Passage »
-- START --

CV Techniques

Fourier Transform – What and When

What:

-            Converts image from spatial domain to frequency domain

 

When:

-            Removing periodic noise

-            Analysing texture

-            Fast convolution (via FFT)

Fourier Transform – Why and Limitations

Why:

-            Efficient for large kernels

-            Reveals global frequency structure

 

Limitation:

-            Loses spatial localisation

Background Subtraction – What and When

What:

-            Separate moving subject from static background

 

When:

-            Gait silhouette extraction

-            Removing background clutter before segmentation

Background Subtraction – Why and Limitations

Why:

-            Simple and computationally efficient

-            Good for detecting motion

-            Clean silhouettes

 

Limitations:

-            Illumination changes

-            Dynamic backgrounds

Temporal Averaging

-            Good for stable scenes,

-            fails with illumination change

Spatiotemporal Averaging

-            more robust,

-            smooth noise across space and time

Temporal Median

-            best for removing intermittent motion,

-            robust to outliers

Mixture of Gaussians – What and When

What:

-            Models each pixel as multiple Gaussians

 

When:

-            Outdoor gait videos

-            Waving trees

-            Shadows

Mixture of Gaussians – Why and Limitations

Why:

-            more robust than simple averaging

-            handles dynamic backgrounds

-            silhouette extraction in gait

 

Limitations:

-            computationally heavier

-            Sudden illumination changes

-            If person stands still, absorbs into background

Template Convolution – What and When

What:

-            Apply filters

 

When:

-            Edge detection

-            Template matching

Template Convolution – Why and Limitations

Why:

-            Simple

-            Fast

-            Deterministic

-            Robust to small noise

 

Limitations:

-            Requires alignment

-            Computationally expensive

-            Sensitive to illumination changes

-            Not invariant to deformation

Statistical Filters – Mean

-            Smooths noise

-            Blurs edges

Statistical Filters – Median

-            Removes salt-and-pepper noise

-            Preserves edges

Statistical Filters – Gaussian

-            Smooths while preserving structure

-            Good pre-processing for edges

Gabor – What and when

What:

-            Capture local frequency and orientation

 

When:

-            Fingerprint ridge orientation

-            Iris texture encoding

-            Face recognition

-            Image coding

-            Image restoration

Gabor – Why and Limitations

Why:

-            Excellent for texture-based biometrics

-            Good for noise and illumination changes

-            multi-scale and multi-orientation

 

Limitations

-            computationally expensive

-            Sensitive to misalignment and occlusion

-            High-dimensional feature vectors

Intensity and Spatial Processing – Histogram Equalisation

-            Redistributes intensities to make histogram uniform

-            Boosts global contrast

Intensity and Spatial Processing – histogram normalisation

-            Forces image to have specific mean and variance

-            Consistent brightness/contrast across samples

Intensity and Spatial Processing – scaling

Linear – linearly maps pixel values from original range to new range

 

Linear with clipping – same as linear but clamps extreme values to avoid amplifying noise

 

Absolute value scaling – takes absolute pixel intensities before scaling (when filters produce negative values that need to be converted to usable form)

-- END --

Aim of the task » Please list every use that the CV techniques notes give under "When:" for Gabor. The material that comes next isn't needed here.

Dataset extract »
-- START --

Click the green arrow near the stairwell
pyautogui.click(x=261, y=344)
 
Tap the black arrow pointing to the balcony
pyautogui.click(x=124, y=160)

-- END --

Solution for this task »
- Fingerprint ridge orientation
- Iris texture encoding
- Face recognition
- Image coding
- Image restoration